Transcriptional subtypes of pheochromocytoma and paraganglioma (PH/PG). (A) t-SNE embedding of gene expression profiles from 240 PH/PG tumors in the atlas. Color of the dots (samples) represents transcriptional subtype. (B) Heatmap of scaled expression for top 30 differentially expressed genes (rows) across the samples (columns) clustered into the 6 subtypes in the atlas. Top 2 rows show cluster membership and genetic mutations. Names on the left designate the subtype cluster. (C) Similar heatmap generated for TCGA samples, and ten or eleven representative genes upregulated in each subtype are shown on the right. Pseudo RET, pseudo VHL, and pseudo SDHx represent designations used in the original study analyzing the samples in the atlas. SDHx represents SDH gene family (e.g., SDHA, SDHB, SDHC, SDHD). Fus. = fusion. (D) t-SNE embedding of TCGA-PCPG samples, based on the most variable genes (~20,000). Color of the dots (samples) represents transcriptional subtype. (E) Word clouds summarizing dominant Gene Ontology Biological Processes enriched in the top upregulated genes in each transcriptional subtype. (F) Shared hub transcription factors identified through weighted gene co-expression network analysis performed independently on atlas and TCGA samples. kME represents the Pearson correlation between the expression of the transcription factor across samples and the first principal component of the expression matrix of genes in a module.

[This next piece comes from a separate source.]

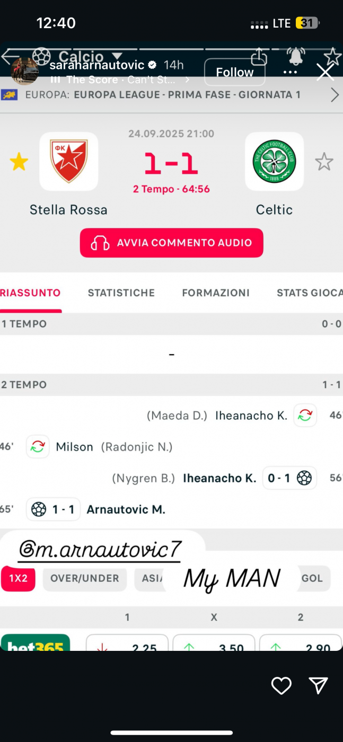The image size is (343, 742).
Task: Like the story with the heart icon
Action: pos(281,686)
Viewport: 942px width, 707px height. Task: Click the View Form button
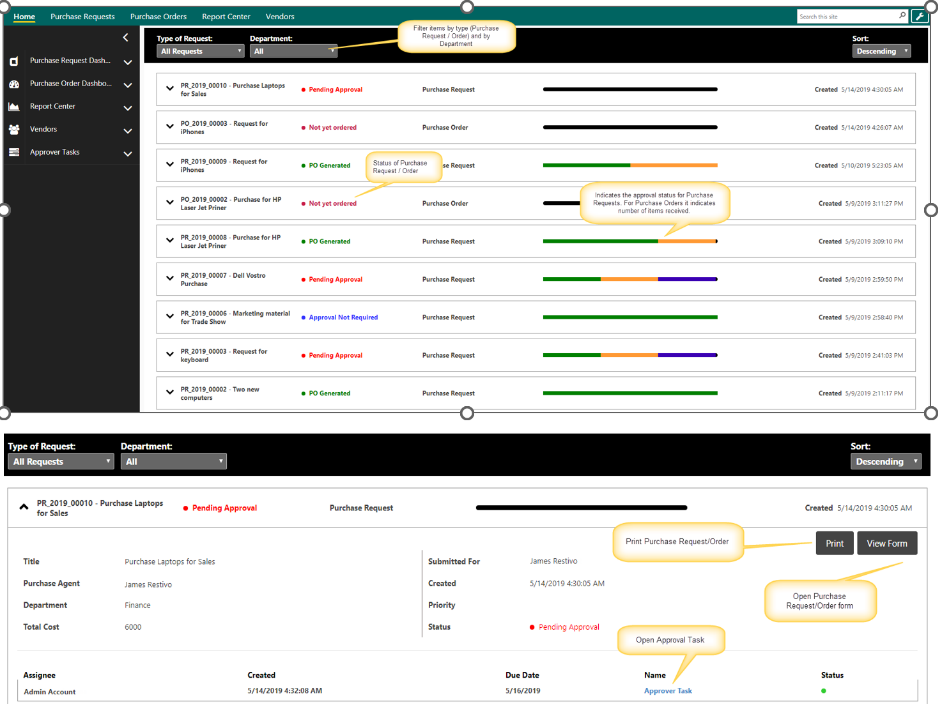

Higher absolute values of kME (dot size) represent greater interconnectivity between the transcription factor and genes in a module. Color of the kME values in positive or negative direction represent direct or indirect interconnectivity. (G) Distribution of tumor anatomical locations (pheochromocytoma vs paraganglioma), (H) tumor aggressiveness and metastatic rates, and (I) age at diagnosis across subtypes, showing median and interquartile range, using TCGA clinical data.